_REQUIRED WORK_.
Each record must reappear in the answer exactly as it is written.

_DATA FOR THIS TASK_.
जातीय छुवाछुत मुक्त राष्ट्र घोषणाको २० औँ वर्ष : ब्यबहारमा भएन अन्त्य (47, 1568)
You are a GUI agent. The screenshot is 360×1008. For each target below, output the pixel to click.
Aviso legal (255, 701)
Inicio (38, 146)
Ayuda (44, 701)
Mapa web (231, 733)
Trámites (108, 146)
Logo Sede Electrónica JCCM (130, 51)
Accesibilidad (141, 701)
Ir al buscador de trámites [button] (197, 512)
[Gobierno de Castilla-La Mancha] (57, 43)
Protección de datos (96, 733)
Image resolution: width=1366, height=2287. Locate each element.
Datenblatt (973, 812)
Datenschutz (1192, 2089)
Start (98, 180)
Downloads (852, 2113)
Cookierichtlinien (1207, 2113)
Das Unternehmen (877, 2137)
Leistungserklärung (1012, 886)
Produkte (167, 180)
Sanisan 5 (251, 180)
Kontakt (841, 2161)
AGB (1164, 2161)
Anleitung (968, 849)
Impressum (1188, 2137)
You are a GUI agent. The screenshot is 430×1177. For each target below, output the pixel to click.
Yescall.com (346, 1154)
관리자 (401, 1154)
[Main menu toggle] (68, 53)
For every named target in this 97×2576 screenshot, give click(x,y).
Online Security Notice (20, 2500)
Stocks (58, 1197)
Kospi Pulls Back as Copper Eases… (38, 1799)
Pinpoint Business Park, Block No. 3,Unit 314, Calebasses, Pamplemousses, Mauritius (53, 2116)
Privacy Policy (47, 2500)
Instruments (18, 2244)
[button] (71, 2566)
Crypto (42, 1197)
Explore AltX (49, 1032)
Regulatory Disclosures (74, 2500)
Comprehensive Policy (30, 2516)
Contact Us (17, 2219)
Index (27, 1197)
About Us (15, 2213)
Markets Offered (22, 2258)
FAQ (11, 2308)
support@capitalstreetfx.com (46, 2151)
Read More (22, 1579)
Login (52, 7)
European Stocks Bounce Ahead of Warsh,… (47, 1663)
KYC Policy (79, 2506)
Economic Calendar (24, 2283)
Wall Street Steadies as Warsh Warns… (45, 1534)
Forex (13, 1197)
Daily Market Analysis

_TASK SOLUTION_.
जातीय छुवाछुत मुक्त राष्ट्र घोषणाको २० औँ वर्ष : ब्यबहारमा भएन अन्त्य (47, 1568)
You are a GUI agent. The screenshot is 360×1008. For each target below, output the pixel to click.
Aviso legal (255, 701)
Inicio (38, 146)
Ayuda (44, 701)
Mapa web (231, 733)
Trámites (108, 146)
Logo Sede Electrónica JCCM (130, 51)
Accesibilidad (141, 701)
Ir al buscador de trámites [button] (197, 512)
[Gobierno de Castilla-La Mancha] (57, 43)
Protección de datos (96, 733)
Image resolution: width=1366, height=2287. Locate each element.
Datenblatt (973, 812)
Datenschutz (1192, 2089)
Start (98, 180)
Downloads (852, 2113)
Cookierichtlinien (1207, 2113)
Das Unternehmen (877, 2137)
Leistungserklärung (1012, 886)
Produkte (167, 180)
Sanisan 5 (251, 180)
Kontakt (841, 2161)
AGB (1164, 2161)
Anleitung (968, 849)
Impressum (1188, 2137)
You are a GUI agent. The screenshot is 430×1177. For each target below, output the pixel to click.
Yescall.com (346, 1154)
관리자 (401, 1154)
[Main menu toggle] (68, 53)
For every named target in this 97×2576 screenshot, give click(x,y).
Online Security Notice (20, 2500)
Stocks (58, 1197)
Kospi Pulls Back as Copper Eases… (38, 1799)
Pinpoint Business Park, Block No. 3,Unit 314, Calebasses, Pamplemousses, Mauritius (53, 2116)
Privacy Policy (47, 2500)
Instruments (18, 2244)
[button] (71, 2566)
Crypto (42, 1197)
Explore AltX (49, 1032)
Regulatory Disclosures (74, 2500)
Comprehensive Policy (30, 2516)
Contact Us (17, 2219)
Index (27, 1197)
About Us (15, 2213)
Markets Offered (22, 2258)
FAQ (11, 2308)
support@capitalstreetfx.com (46, 2151)
Read More (22, 1579)
Login (52, 7)
European Stocks Bounce Ahead of Warsh,… (47, 1663)
KYC Policy (79, 2506)
Economic Calendar (24, 2283)
Wall Street Steadies as Warsh Warns… (45, 1534)
Forex (13, 1197)
Daily Market Analysis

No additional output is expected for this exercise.